In order to protect the shareholders during the restructuring processes, several special cases are envisaged in the Turkish Commercial Code. The first of these cases is “The Inspection of Company Shares and Membership Rights” (hereafter referred as “Equalization Claim”). Equalization claim gives the shareholder the right to request A determination of payment if during the restructuring processes the company shares, and rights are not properly protected or the cash payment for withdrawals is not determined fairly.
Company share refers to “share with unit meaning in core capital”. Therefore, the concept of share here is different from the share or document in terms of membership rights. Membership rights are included in the scope of the Equalization claim. According to the law’s preamble, the rights of management, inspection, and review are included in this scope, but minority rights are excluded. The reason for the exclusion of minority rights is based on the reason that it is not possible to have the same membership rights in the transferee company due to principle of proportional equality (This principle is considered during the restructuring processes)
Determining the real value of the companies that are parties to the merger and the real value of the share are important issues in terms of the equalization claim. The proper protection of the company shares and membership rights or determination of the cash payment for withdrawals is primarily based on the determination of a fair share exchange rate. It is mandatory to specify the share exchange rate in the merger agreement. Determination of the share exchange rate is possible by determining the values of the companies which are parties to the merger. Each company has freedom in terms of the selection of methods for company valuation and the way the related method is performed. However, care must be taken in terms of the selection and implementation of the method in question.
One of the situations in which the equalization claim can be raised is when the cash payment for withdrawals is not properly determined. The cash payment for withdrawals, which constitutes an important exception to the principle of continuity of company shares and rights, is a payment that is given to the shareholder who does not consider the merger in its interest and does not give its consent. The cash payment for withdrawals is a payment corresponding to shareholders’ shares at their real value and as a result, they leave the company.

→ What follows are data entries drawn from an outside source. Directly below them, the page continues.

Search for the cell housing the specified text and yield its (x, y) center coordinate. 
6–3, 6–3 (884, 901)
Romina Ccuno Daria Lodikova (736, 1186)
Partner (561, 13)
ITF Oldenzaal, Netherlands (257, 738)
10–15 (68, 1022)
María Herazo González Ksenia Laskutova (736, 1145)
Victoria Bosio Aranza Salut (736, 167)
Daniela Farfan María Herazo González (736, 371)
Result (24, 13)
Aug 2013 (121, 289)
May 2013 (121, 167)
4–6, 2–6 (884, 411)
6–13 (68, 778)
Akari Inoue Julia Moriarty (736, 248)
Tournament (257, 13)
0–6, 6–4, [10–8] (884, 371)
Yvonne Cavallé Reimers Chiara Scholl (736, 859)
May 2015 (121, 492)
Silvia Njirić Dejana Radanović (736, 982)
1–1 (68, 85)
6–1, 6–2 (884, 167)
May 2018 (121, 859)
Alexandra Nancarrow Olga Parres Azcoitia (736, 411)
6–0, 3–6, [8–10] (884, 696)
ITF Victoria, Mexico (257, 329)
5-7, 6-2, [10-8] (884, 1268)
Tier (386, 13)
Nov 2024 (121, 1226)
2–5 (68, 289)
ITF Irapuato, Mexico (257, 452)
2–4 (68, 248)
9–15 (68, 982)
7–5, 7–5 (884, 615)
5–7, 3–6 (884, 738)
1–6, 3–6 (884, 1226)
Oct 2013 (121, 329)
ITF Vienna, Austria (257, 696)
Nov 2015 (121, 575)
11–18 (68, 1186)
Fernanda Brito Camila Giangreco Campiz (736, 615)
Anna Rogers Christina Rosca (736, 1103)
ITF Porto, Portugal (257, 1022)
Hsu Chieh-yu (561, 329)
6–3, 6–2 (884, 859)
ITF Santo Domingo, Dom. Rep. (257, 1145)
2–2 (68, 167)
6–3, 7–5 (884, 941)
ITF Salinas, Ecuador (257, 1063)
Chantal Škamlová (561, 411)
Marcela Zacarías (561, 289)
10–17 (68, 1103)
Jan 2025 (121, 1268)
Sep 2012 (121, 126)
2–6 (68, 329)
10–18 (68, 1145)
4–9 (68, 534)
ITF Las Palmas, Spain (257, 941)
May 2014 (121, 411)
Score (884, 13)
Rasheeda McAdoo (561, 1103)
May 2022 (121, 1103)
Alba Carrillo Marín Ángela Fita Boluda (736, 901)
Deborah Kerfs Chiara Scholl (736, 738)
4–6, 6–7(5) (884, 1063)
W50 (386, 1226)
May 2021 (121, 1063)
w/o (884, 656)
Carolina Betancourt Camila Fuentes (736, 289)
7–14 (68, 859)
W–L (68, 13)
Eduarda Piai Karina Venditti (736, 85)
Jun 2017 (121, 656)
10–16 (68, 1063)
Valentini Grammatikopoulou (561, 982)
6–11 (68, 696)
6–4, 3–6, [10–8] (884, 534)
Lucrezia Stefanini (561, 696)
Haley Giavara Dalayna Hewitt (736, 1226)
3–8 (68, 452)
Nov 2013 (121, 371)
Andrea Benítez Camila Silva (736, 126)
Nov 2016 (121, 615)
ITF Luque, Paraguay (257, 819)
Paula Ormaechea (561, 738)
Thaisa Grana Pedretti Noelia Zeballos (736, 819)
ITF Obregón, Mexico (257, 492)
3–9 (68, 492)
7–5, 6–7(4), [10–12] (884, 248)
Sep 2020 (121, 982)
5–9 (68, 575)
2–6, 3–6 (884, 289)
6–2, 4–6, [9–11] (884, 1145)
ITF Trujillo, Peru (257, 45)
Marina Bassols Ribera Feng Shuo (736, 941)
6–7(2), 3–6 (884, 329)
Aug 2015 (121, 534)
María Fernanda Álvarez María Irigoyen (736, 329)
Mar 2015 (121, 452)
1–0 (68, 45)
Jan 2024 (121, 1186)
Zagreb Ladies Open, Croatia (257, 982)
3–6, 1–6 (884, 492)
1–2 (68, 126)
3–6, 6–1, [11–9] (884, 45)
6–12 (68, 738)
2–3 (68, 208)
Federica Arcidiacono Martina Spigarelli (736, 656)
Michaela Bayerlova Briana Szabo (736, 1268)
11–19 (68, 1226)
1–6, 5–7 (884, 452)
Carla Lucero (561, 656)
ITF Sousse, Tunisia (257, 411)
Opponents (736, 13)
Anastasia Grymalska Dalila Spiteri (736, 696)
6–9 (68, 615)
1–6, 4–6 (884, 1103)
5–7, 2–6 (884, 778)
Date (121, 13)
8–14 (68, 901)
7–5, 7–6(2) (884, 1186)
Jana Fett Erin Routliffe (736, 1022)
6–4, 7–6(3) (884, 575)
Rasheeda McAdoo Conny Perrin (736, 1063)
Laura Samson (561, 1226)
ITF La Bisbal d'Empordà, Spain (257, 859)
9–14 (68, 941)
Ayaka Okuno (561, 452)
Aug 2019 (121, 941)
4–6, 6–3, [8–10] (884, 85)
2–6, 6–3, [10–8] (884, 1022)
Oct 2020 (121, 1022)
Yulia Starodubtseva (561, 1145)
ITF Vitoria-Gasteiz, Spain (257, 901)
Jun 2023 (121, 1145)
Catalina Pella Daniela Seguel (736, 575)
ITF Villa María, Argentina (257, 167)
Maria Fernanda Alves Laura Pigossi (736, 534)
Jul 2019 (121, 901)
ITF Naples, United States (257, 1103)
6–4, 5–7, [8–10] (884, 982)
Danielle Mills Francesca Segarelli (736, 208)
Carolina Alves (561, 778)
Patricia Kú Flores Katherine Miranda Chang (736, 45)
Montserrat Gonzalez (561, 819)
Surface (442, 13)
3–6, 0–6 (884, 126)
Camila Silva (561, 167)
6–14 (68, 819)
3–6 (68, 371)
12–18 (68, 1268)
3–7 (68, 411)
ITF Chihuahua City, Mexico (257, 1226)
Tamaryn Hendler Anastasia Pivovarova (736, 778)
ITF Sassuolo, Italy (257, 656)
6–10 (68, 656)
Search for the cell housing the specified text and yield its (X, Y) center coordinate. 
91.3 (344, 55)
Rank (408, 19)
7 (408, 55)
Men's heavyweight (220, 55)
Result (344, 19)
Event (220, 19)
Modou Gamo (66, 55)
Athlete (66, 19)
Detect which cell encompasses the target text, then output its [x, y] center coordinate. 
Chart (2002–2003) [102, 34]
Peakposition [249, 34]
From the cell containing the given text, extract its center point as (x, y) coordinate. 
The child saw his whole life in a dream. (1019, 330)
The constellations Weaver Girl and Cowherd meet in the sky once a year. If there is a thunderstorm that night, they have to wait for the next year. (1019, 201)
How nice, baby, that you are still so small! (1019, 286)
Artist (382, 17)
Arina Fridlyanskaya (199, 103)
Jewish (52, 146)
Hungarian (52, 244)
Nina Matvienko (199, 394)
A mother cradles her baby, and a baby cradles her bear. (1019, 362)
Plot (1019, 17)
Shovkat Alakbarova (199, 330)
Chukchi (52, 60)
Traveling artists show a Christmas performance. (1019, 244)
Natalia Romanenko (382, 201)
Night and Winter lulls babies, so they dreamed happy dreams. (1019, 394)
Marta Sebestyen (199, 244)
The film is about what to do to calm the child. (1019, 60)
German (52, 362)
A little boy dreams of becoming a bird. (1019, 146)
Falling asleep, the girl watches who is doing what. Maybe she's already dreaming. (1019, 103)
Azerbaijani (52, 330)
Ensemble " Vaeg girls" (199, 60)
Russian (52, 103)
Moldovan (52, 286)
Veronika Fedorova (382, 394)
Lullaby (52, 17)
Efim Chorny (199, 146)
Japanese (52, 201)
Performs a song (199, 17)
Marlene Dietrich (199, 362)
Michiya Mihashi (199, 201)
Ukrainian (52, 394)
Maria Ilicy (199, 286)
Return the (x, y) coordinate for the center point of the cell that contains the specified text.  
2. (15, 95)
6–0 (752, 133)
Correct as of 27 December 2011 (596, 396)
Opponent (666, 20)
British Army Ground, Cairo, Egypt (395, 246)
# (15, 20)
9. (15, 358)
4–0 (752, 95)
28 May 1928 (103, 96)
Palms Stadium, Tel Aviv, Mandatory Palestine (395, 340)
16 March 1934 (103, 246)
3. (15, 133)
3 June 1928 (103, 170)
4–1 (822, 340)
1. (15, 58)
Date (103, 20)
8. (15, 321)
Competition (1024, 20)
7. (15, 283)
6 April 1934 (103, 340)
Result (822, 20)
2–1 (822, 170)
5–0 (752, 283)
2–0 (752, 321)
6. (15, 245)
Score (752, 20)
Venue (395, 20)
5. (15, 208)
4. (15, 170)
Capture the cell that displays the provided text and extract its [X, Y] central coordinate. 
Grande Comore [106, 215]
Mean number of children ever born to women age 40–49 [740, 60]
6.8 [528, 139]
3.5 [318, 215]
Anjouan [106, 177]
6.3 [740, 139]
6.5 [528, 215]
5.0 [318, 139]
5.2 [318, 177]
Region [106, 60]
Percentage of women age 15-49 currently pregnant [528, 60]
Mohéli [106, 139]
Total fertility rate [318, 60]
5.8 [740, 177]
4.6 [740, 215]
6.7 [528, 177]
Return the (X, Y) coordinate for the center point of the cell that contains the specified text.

Cash payment for withdrawals is a mechanism that can be applied only in case of a merger, therefore, it is not possible to determine a cash payment for the withdrawal when the restructuring process is a demerger or change of the company type. The cash payment for withdrawals may be optional or mandatory. In the optional withdrawal payment, the shareholder is given a right of choice between acquiring the share and partnership rights in the transferee company and requesting a withdrawal payment. On the other hand, in the compulsory cash payment for withdrawals, the company has the right to remove the shareholder from the company. Regardless of whether it is optional or compulsory, Cash payment for withdrawals, which has not been determined appropriately, can also be the subject of the equalization claim.
In order to file an equalization claim, it is not required for the shareholder to give negative votes to the restructuring decision and to record his opposition in the minutes.
There is no regulation in the law that requires the title of the shareholder to continue until the end of the lawsuit in terms of equalization claim. If the title of the shareholder is lost during the case, it might be thought that the title of the case has been lost in terms of procedural law.
However, even if the share of the partnership was transferred to another person during the lawsuit, the plaintiff who substituted the case continues to benefit independently from the equalization. Moreover, the subject of the equalization claim is the company shares and rights which are not properly protected and not the existing ones. For this reason, the continuation of the title of the shareholder in terms of equalization claim is not required as a special requirement to file an action.
A two-month period of prescription has been set forth in terms of the equalization claim and this period starts from the announcement date of the restructuring decision. Each shareholder can file an equalization claim and thus have the title to be a plaintiff. This litigation right granted to shareholders is an individual right.
Whether or not beneficial owners can raise an equalization claim is controversial. Although beneficial owners only benefit from the assets, the wrong determination of the share rate of the shareholder will also indirectly affect the ownership rights of the beneficial owner. Furthermore, in order to ensure the functionality of the regulations envisaged in the law to protect beneficial owners, the equalization case should be substituted by the beneficial owners.
The burden of proof in the equalization claim belongs to the plaintiff. The plaintiff shareholder will prove that the share exchange rate or the withdrawal payment is not fairly determined in and/or their rights are not properly protected.
In the equalization case, the expenses of the case will belong to the company. However, if the special circumstances justify, the expenses may be partially or fully charged to the plaintiff.
All the shareholders of companies that are parties to the restructuring process could benefit from the court decision if they are in the same legal situation as the plaintiff. In this case, the court decision will also apply to these persons.
It should be noted that the substitution of the equalization case does not affect the validity of the restructuring decision. The annulment of this decision can only be achieved with the annulment action if the necessary conditions are met.